Branco Weiss Fellow Since
2019
Research Category
German and Comparative Literature, Cultural Theory and History
Research Location
Department of German, King's College London, United Kingdom
Background
While the notion of “distance” reflects some of the fears arising from modernity – particularly when understood as a failure of interpersonal intimacy – it nevertheless also informs several positive theoretical re-imaginations of the public sphere in the twentieth century. Schopenhauer’s “hedgehog dilemma,” a parable of freezing porcupines that struggled to keep warm without poking one another, provides a powerful image for the human need for distance even in the most intimate relationships. The notion of distance appears as a point of intersection between various modern knowledge systems of the Western world, and particularly in those disciplines concerned with the human experience: sociology, philosophical anthropology, psychology, and aesthetics.
Details of Research
Through readings of works of psychology, philosophical anthropology, literature, and film, Dr. Marie Kolkenbrock aims to explore the function of the conceptualization and cultivation of distance for this era’s responses to the fundamental question of how to live together in private relationships, within societies, and across nation states. Taking into account the intersections of these different knowledge systems, the project will not only offer the first cultural history of “distance” to date; it also will provide an extremely relevant interdisciplinary theoretical backdrop for current political and societal debates.

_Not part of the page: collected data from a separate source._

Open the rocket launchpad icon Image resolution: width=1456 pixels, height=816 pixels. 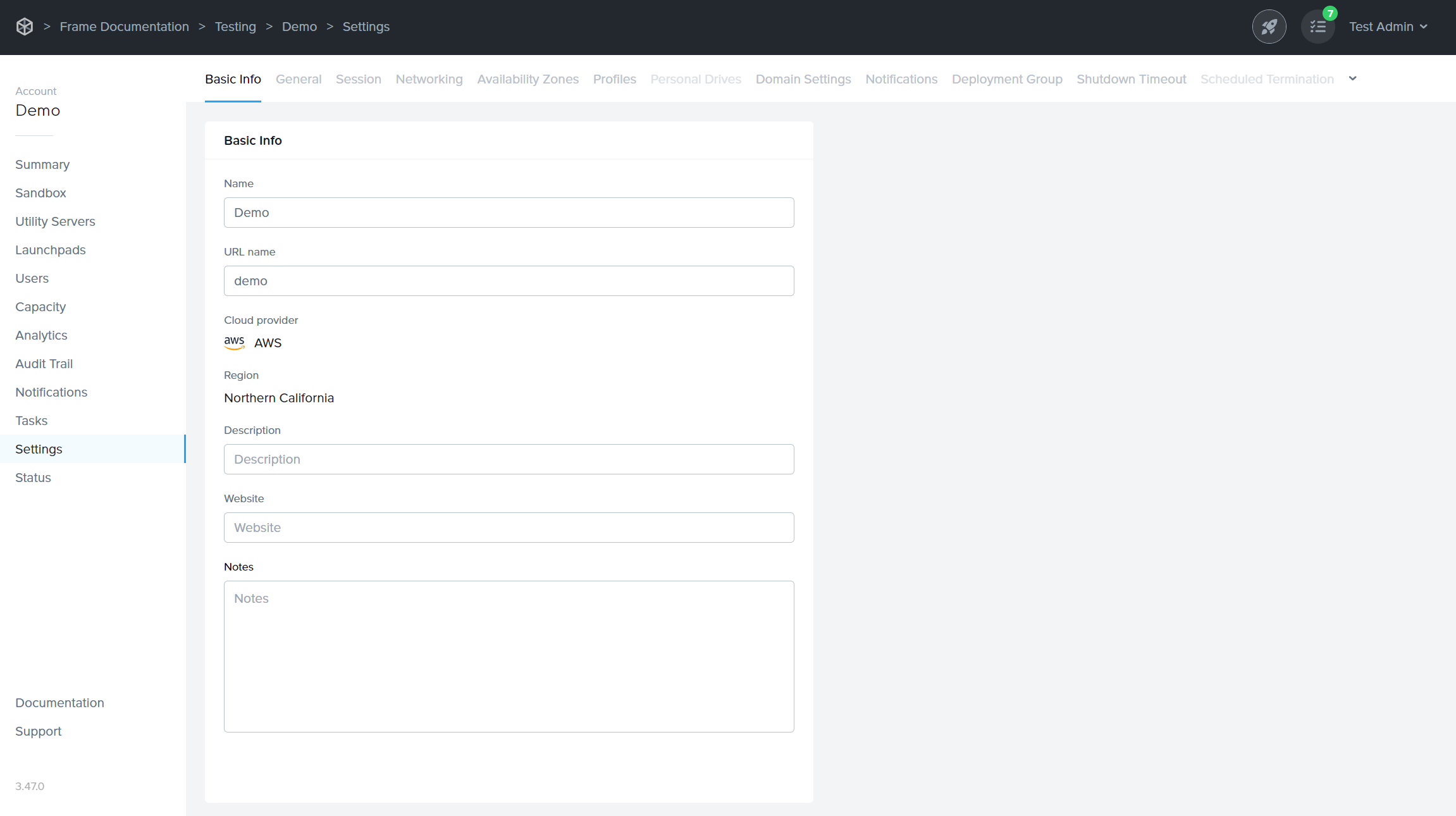click(1269, 27)
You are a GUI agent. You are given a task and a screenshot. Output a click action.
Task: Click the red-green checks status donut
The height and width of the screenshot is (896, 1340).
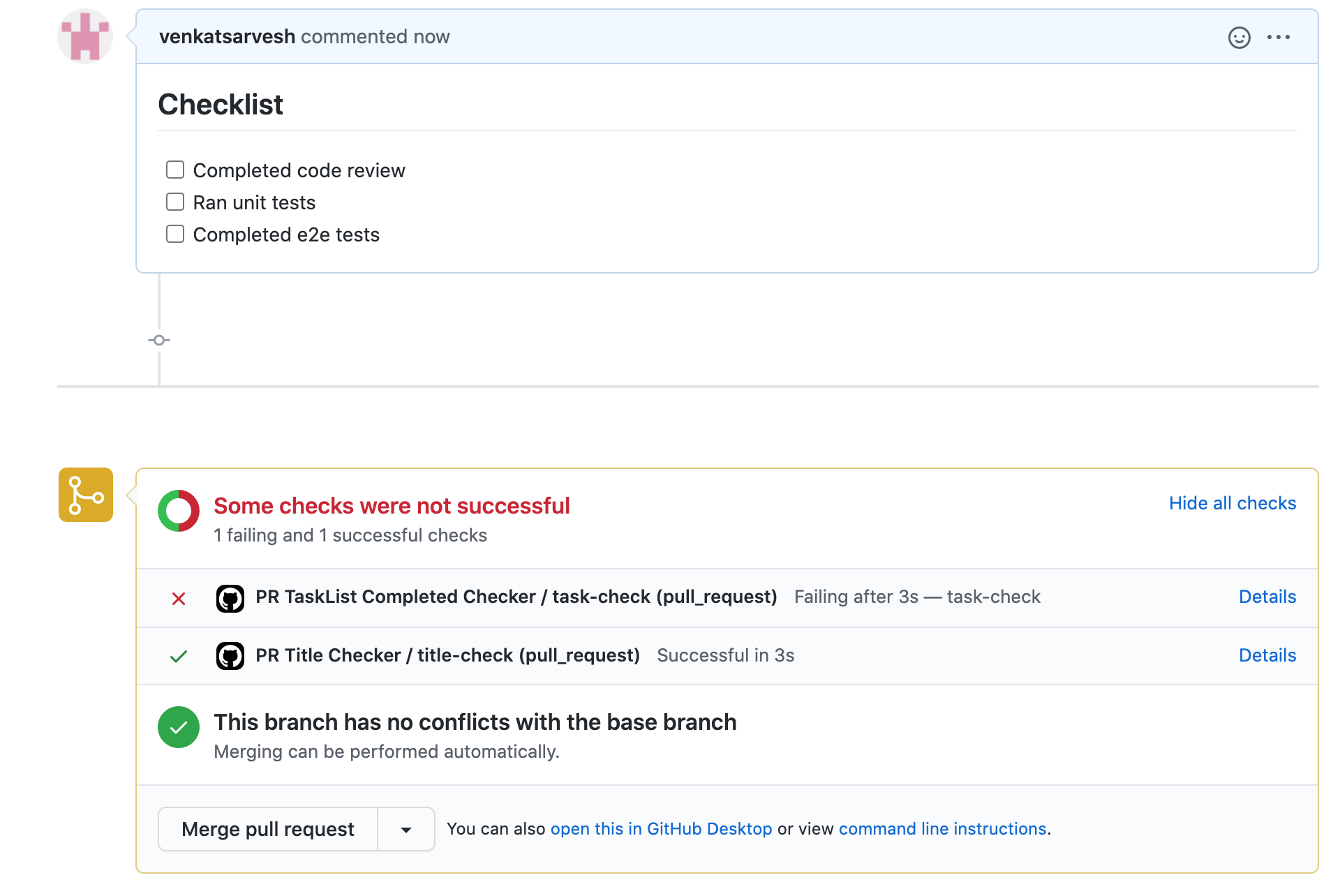(x=179, y=511)
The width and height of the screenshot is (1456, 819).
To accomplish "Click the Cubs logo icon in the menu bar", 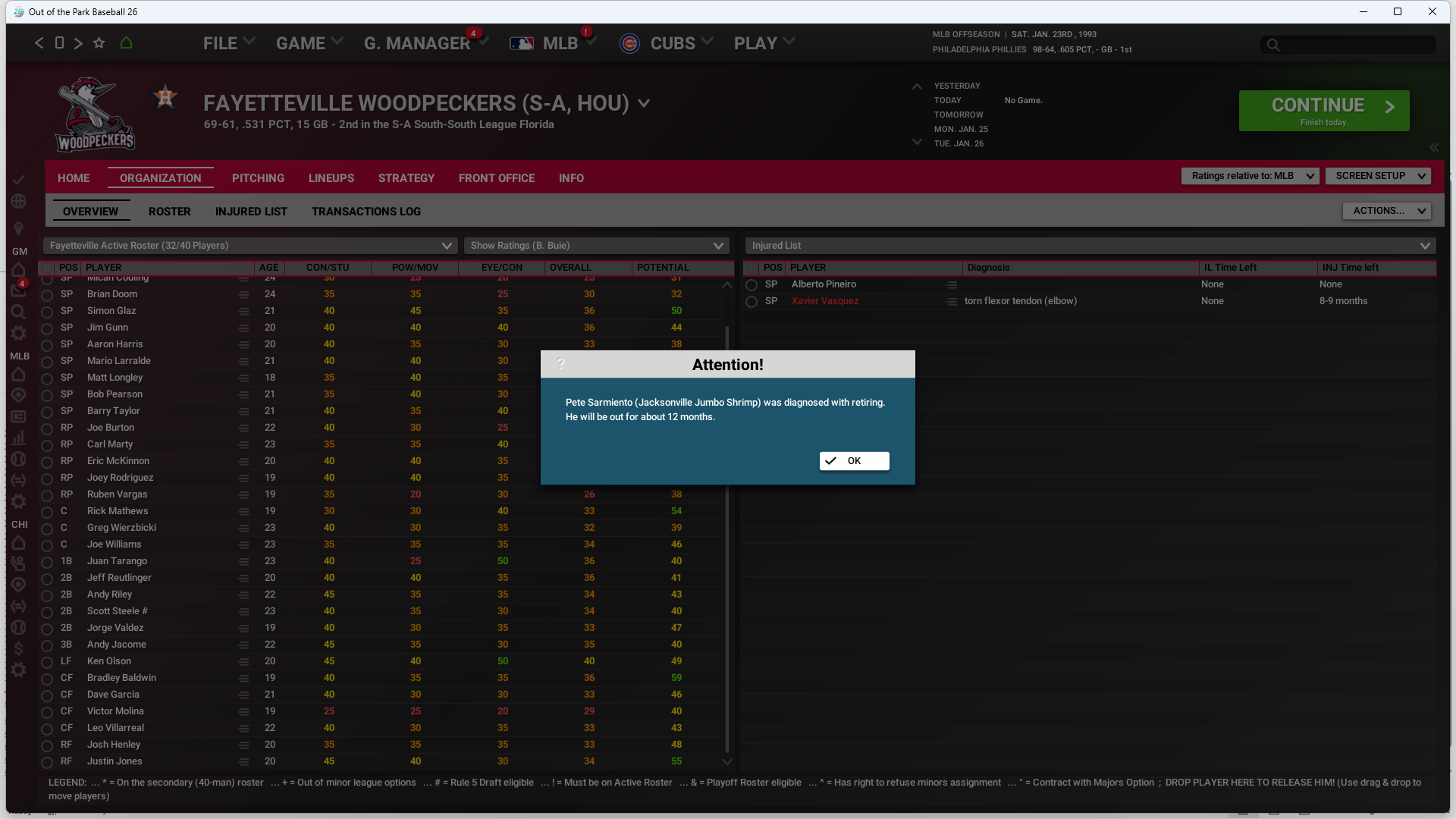I will point(629,44).
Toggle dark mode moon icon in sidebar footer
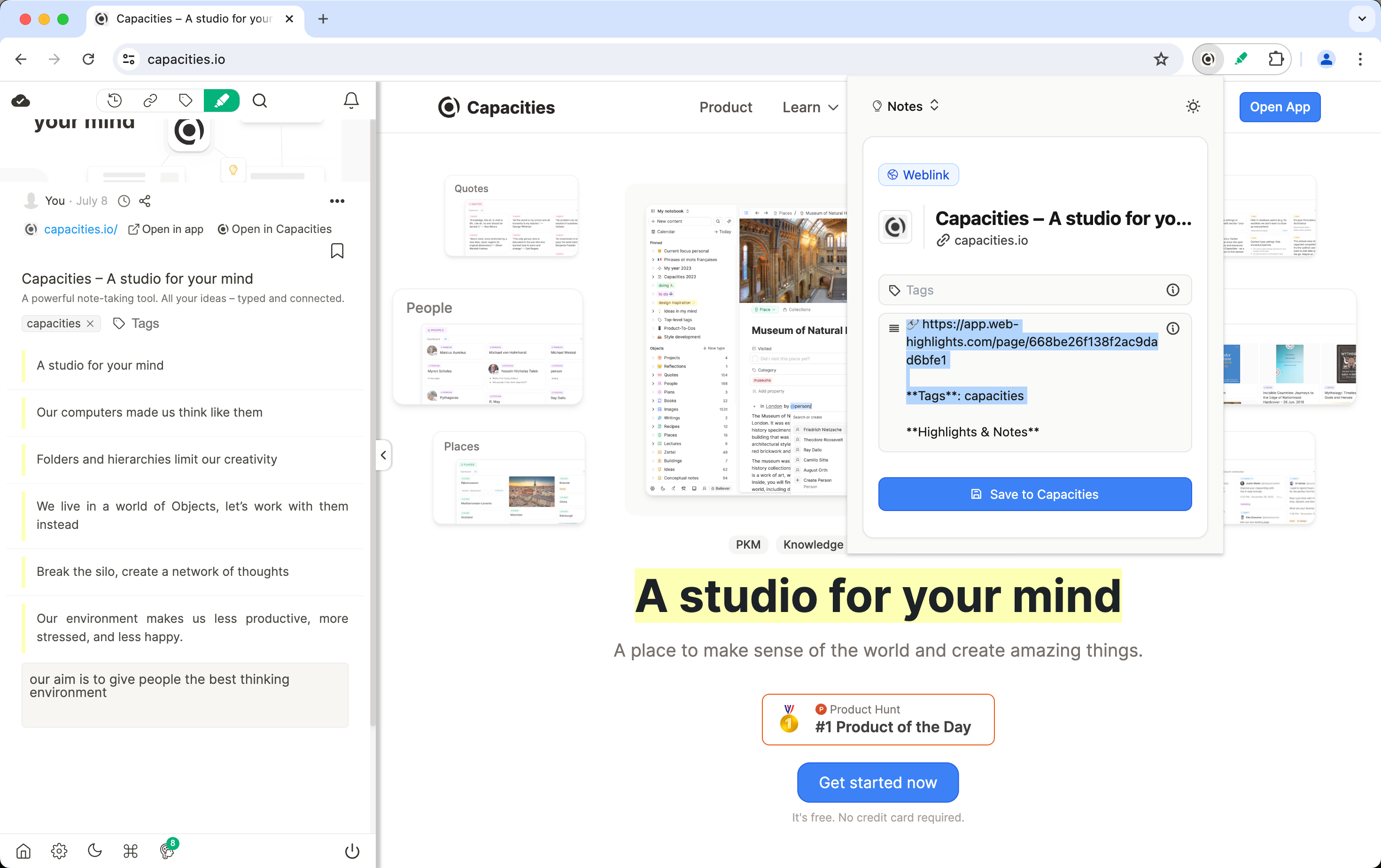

In the first instance, Dr. Kolkenbrock seeks to map out how distance emerged as a category in twentieth-century psychology and philosophical anthropology, and how it became relevant in attempts to address public life through the consideration of psychic reality. In the second instance, she will examine “distance” as an aesthetic trope in twentieth-century literature and culture. Among the questions are how this trope responds to the conceptualizations of distance in other knowledge systems, and how those conceptualizations may be influenced by the trope in turn. The main question driving this project is: what role does the imagination and cultivation of distance play in the twentieth century’s cultural and intellectual responses to the fundamental question of how to live together in private relationships, within societies, and across nation states, and what can we learn from them today? As the second decade of the twenty-first century draws to a close, we are witnessing the phenomenon of an extreme social and cultural divide as a central political challenge in the western world, and the rise of far-right populists promoting an ideal of a homogenous, close-knit unity through the distancing exclusion of entire ethnic and religious groups. As literature and film provide a controlled space for political intervention in which challenges to existing power structures can be mapped out, an interdisciplinary approach to the study of works of cultural production can yield important insights to the understanding of some of the most pressing social, political, and cultural issues of our times.